Those deficiencies alone make the inclusion of this issue inappropriate. But it is worse than that. Defendants’ opening brief goes on at length about a multitude of background facts that have little bearing on their substantive arguments. And as set forth below, they raise arguments that have been repeatedly rejected by other courts, including the Sixth Circuit, in similar cases. They dedicate a section of their reply brief to arguing for the dismissal of claims against Defendant Adams despite Plaintiffs voluntarily dismissing claims against Adams in their earlier response. In addition, at oral argument, counsel for Defendants alluded to testimony offered by Plaintiffs being induced, before quickly admitting Defendants had no evidence to support this claim. All of this undermines Defendants’ complaint about page limits— especially in light of the expanded page limitations they were provided.
Defendants have had ample, fair opportunity to make their arguments, including during oral argument, when they faced no limitations whatsoever. To the extent that Defendants are indicating that the Court should obligate Plaintiffs to respond to arguments that Defendants have not offered, the Court declines to do so. It will instead consider the arguments the parties present in their briefs without regard to this complaint about page limits. Federal courts must “apply the doctrine of collateral estoppel in the same manner as the state courts in the state in which the earlier
judgment was rendered.” Smith v. Sushka, 117 F.3d 965, 969 (6th Cir. 1997) (citing Migra v. Warren City Sch. Dist. Bd. of Educ., 465 U.S. 75,
81 (1984)).
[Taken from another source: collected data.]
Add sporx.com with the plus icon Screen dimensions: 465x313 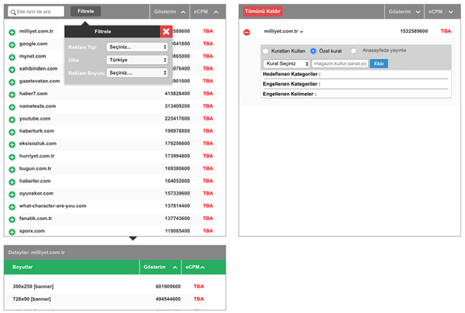(x=12, y=232)
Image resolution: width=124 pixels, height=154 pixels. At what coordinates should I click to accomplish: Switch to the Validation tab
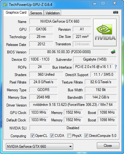pos(52,13)
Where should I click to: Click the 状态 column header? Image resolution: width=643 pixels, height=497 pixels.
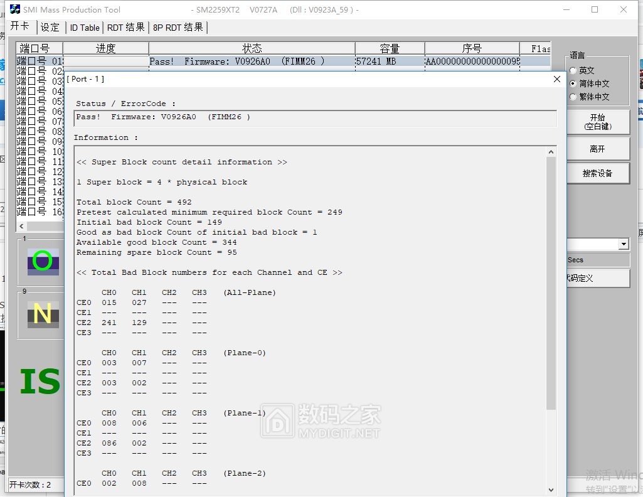pos(252,48)
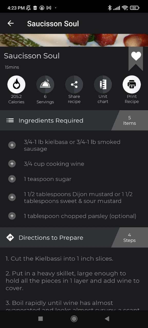Tap the Android home navigation button
148x328 pixels.
point(74,319)
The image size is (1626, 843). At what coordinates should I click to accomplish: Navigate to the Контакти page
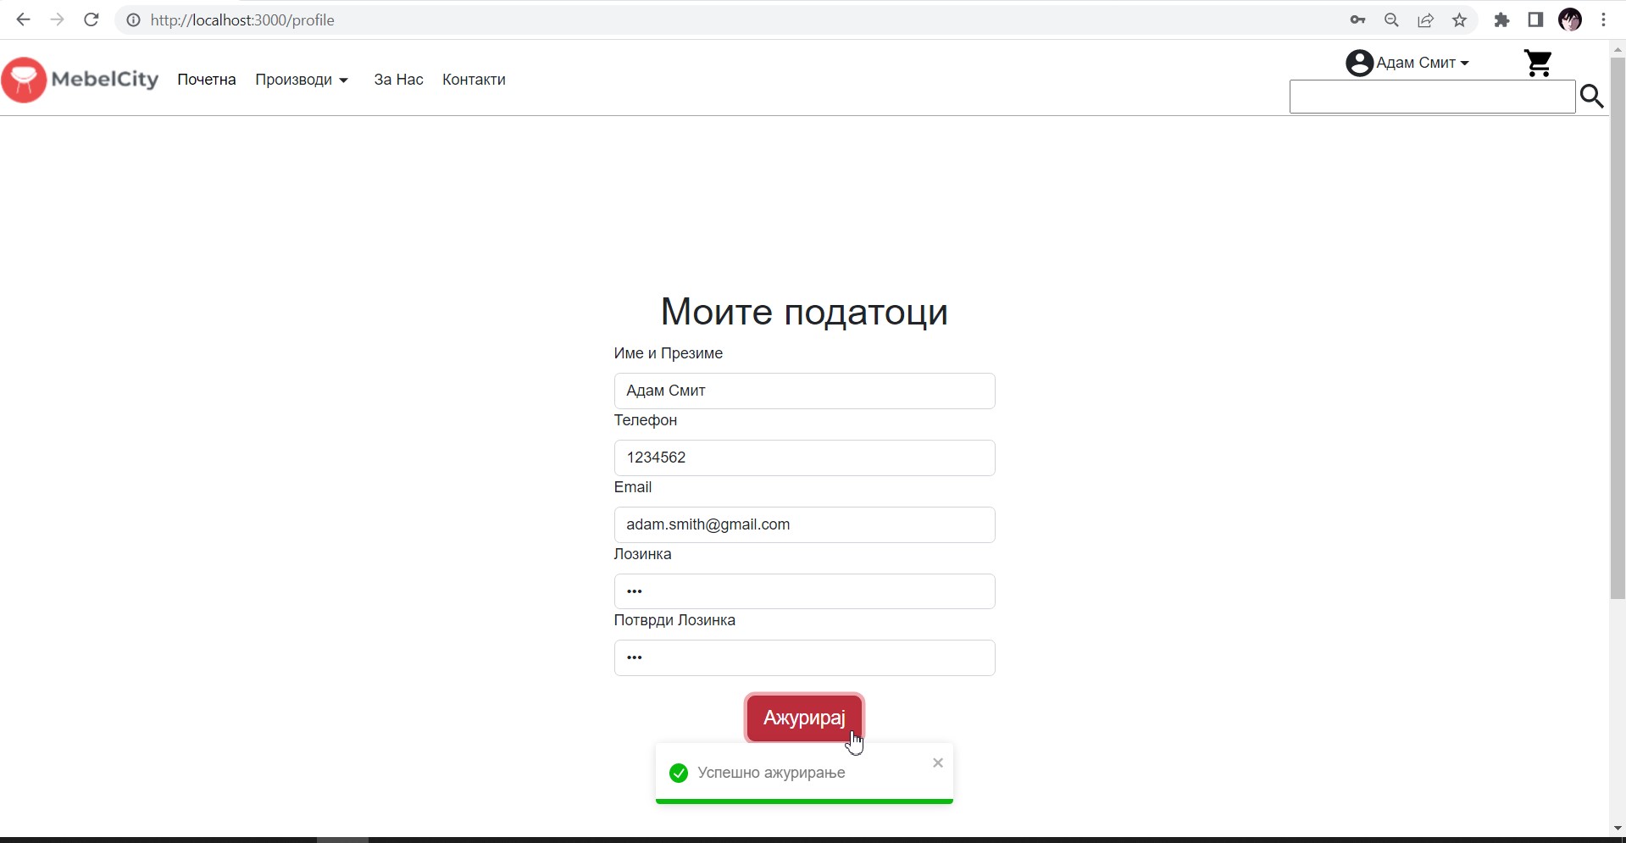click(474, 80)
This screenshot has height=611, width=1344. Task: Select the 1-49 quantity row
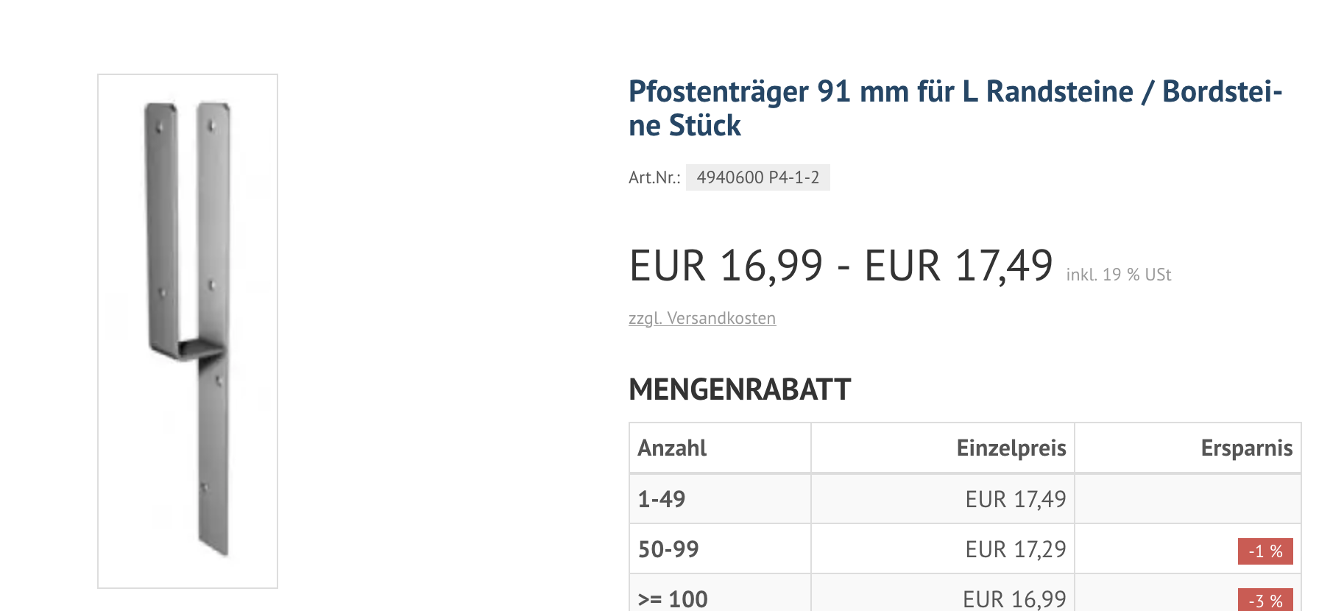661,499
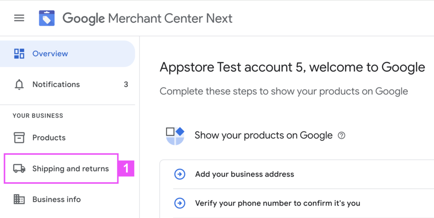Open Notifications in the sidebar
Image resolution: width=434 pixels, height=218 pixels.
click(x=56, y=85)
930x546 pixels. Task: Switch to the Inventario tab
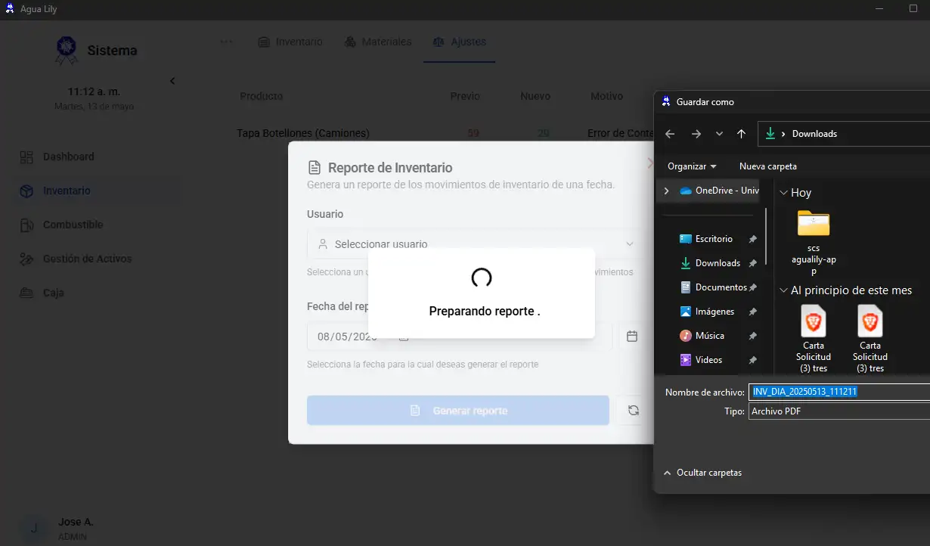290,42
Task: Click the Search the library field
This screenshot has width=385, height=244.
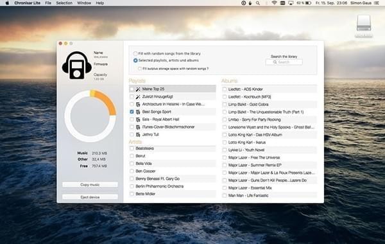Action: click(x=284, y=62)
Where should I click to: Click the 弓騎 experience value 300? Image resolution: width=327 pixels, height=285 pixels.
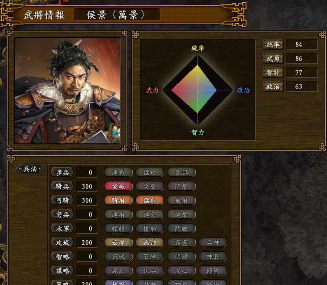click(x=87, y=200)
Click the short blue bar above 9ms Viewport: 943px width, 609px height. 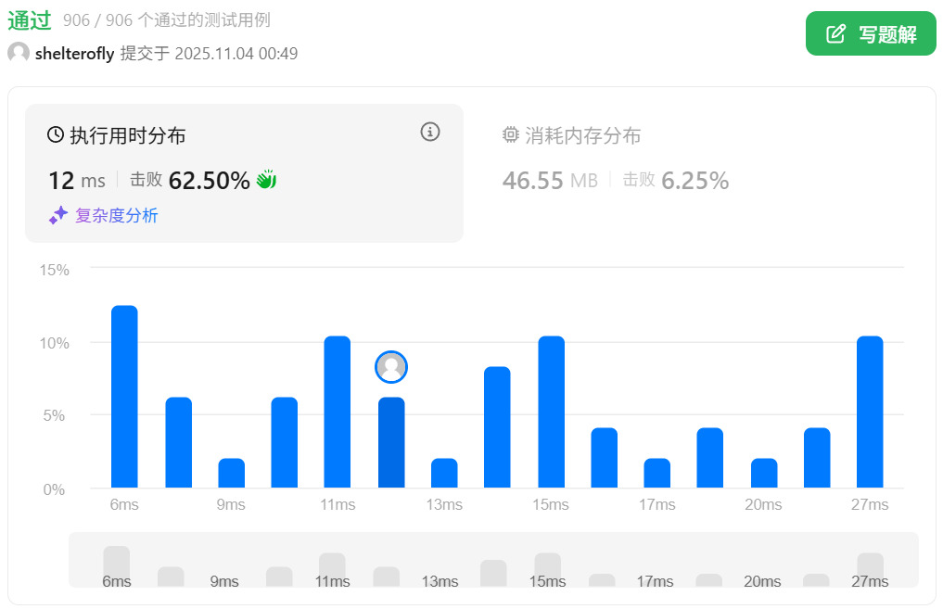pos(232,473)
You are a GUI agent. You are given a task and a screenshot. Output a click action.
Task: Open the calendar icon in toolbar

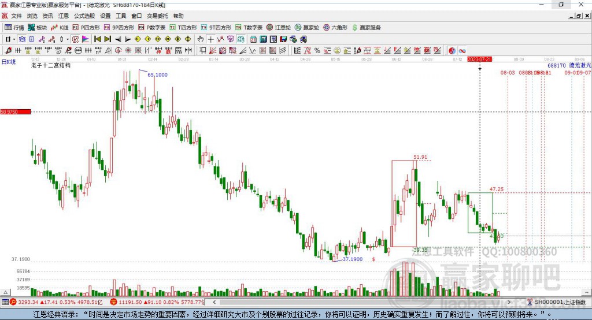click(253, 39)

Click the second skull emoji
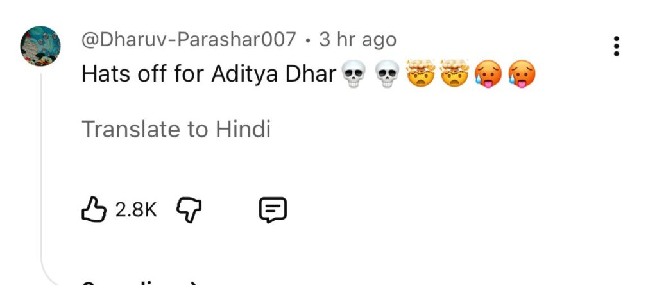(387, 74)
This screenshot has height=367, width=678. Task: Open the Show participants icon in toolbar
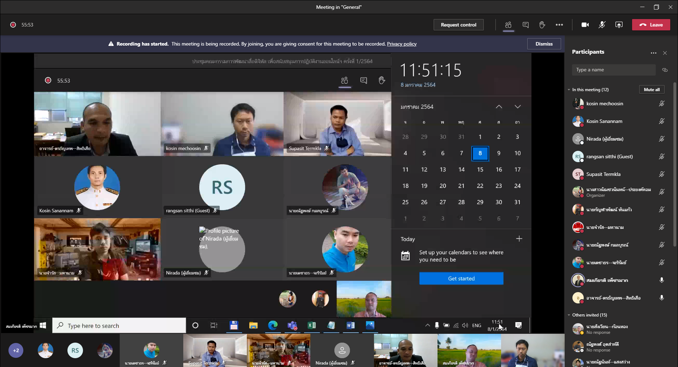[508, 25]
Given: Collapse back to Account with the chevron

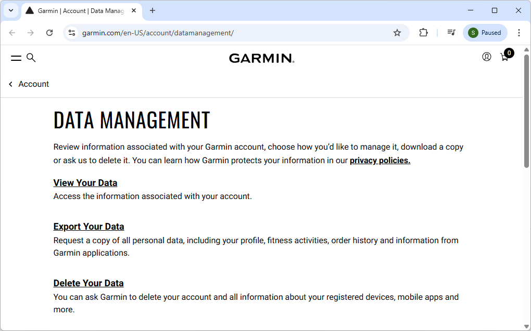Looking at the screenshot, I should coord(10,84).
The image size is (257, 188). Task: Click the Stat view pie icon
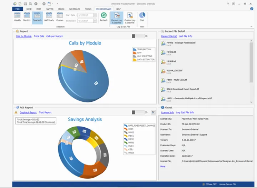pyautogui.click(x=142, y=16)
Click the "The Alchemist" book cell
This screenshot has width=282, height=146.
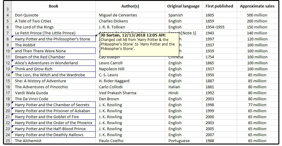[28, 141]
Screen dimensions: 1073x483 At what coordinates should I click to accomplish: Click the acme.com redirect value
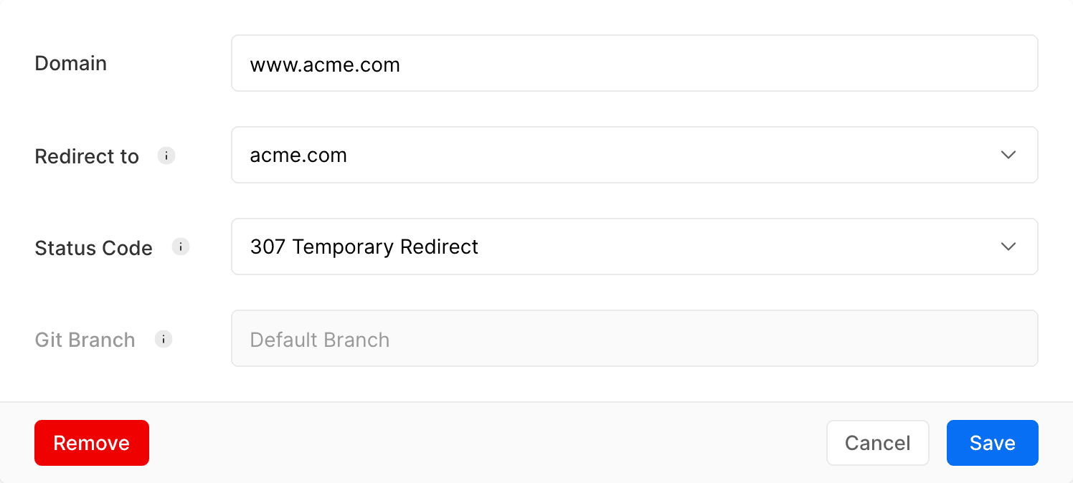[298, 155]
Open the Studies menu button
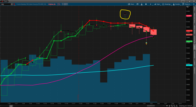Image resolution: width=196 pixels, height=107 pixels. (176, 4)
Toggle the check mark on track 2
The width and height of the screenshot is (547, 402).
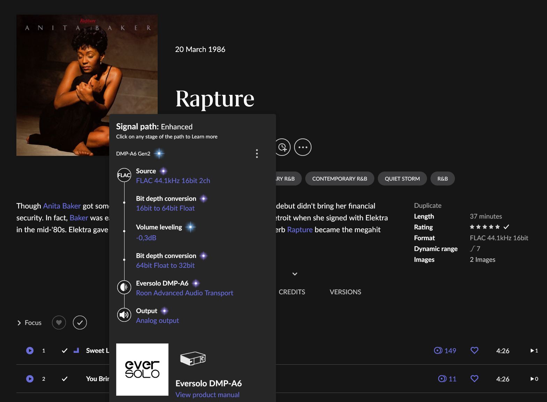65,379
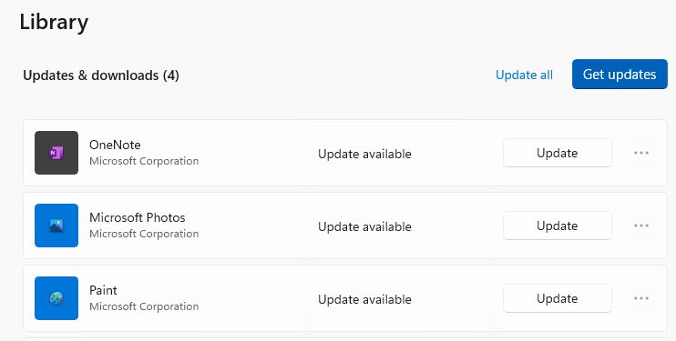Update the Microsoft Photos app

coord(557,226)
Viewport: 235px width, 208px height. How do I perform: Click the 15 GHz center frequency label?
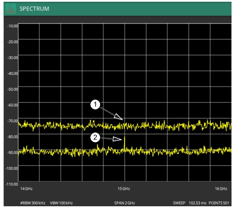[124, 189]
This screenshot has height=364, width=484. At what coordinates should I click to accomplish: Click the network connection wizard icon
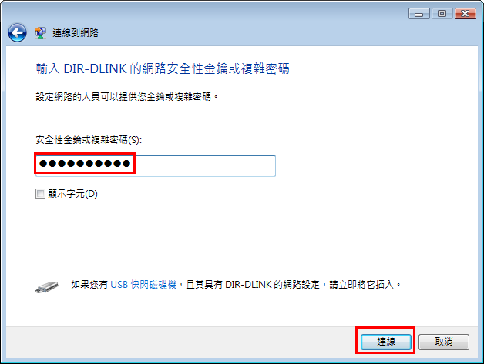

Under Michigan law, as the Sixth Circuit sets forth, collateral estoppel applies when: (1) an issue has been actually litigated and determined by a valid and final judgment; (2) the same parties have had a full and fair opportunity to litigate the issue; and (3) there is mutuality of estoppel. See Monat v. State Farm Ins. Co., 469 Mich. 679, 677 N.W.2d 843, 845–46 (2004). However, mutuality is not required when collateral estoppel is being invoked defensively. Id. at 844–45, 850. Peterson v. Heymes, 931 F.3d 546, 554 (6th Cir. 2019). i. The Vacation of Plaintiffs’ Convictions Defendants argue that Plaintiffs’ claims are collaterally estopped, because their convictions were not properly vacated. (ECF No. 96, PageID.3546.) Defendants cite to Michigan Court Rule 6.502(A) in support of this argument, arguing that a different procedure should have
been followed. (ECF No. 96, PageID.3546–3548.) Plaintiffs respond that these arguments have been presented to other courts and were unsuccessful each time. (ECF No. 102,
PageID.488.) The Sixth Circuit has indeed set forth that: “The preclusive effect of a state court judgment is determined by state law.” Peterson v. Heymes, 931 F.3d 546, 554 (6th Cir. 2019). Under Michigan law, “crossover estoppel” “precludes the relitigation of an issue from a criminal proceeding in a subsequent civil proceeding, and vice versa.” Id. (citing Barrow v. Pritchard, 235 Mich. App. 478, 597 N.W.2d 853, 855–56 (1999)). But when a criminal judgment has been vacated, the trial court’s interlocutory rulings merge with the final judgment and are vacated as well. Id.; see also Dodrill v. Ludt, 764 F.2d 442, 444 (6th Cir. 1985) (stating that a vacated judgment “technically leav[es] nothing to which we may accord preclusive effect”). Tanner v. Walters, 98 F.4th 726, 735 (6th Cir. 2024); see also Peterson, 931 F.3d at 554 (“[V]acated rulings have no preclusive effect under Michigan law.”). Plaintiffs’ sentences have been vacated and therefore have no preclusive effect here. (See ECF Nos. 96-29, 96-30.) Defendants fare no better in establishing estoppel by arguing that these convictions were vacated improperly. (ECF No. 96, PageID.3546– 3548.) To support this argument, they accuse the CIU of colluding with Plaintiffs. (Id. at PageID.3547–3548.) Neither of the two pieces of
evidence Defendants adduce in support of this contention are compelling. They point to a CIU interviewer explaining to Legion that—following the CIU’s investigation—it could choose to recommend a new trial or an
exoneration as relief. (ECF No. 96-31, PageID.4761.) The interviewer makes clear that even if the CIU recommended relief for Legion, the
Wayne County prosecutor might reject its recommendation and not agree to any relief. (Id.) These statements are factual information and nothing more. There is nothing in these comments that reveals anything
nefarious about the CIU’s decision to support the vacation of Legion’s conviction. The other evidence cited by Defendants is Legion mentioning to the CIU interviewer that he had heard that McIntyre’s uncle, Keith
Johnson, and Adams were involved in the killing, after which he noted that he did not know anything more specific about their involvement. (ECF No. 96-31, PageID.4772.) Defendants suggest that this statement
shows that “based on Legion’s representations from a single interview, CIU unilaterally determined that he was wrongfully convicted.” (ECF No. 96, PageID.3547.) In the interview, Legion goes on to provide more
detail about rumors he had heard. (ECF No. 96-31, PageID.4772.) Legion also emphasizes that he is unable to speak to the truth of these rumors and the interviewer responds that they are “marking these as rumors.” (Id. at PageID.4772–4773.) None of these comments support the conspiratorial conclusions Defendants ask the Court to draw. They
certainly do not demonstrate anything about the procedural propriety of the vacation of Plaintiffs’ convictions.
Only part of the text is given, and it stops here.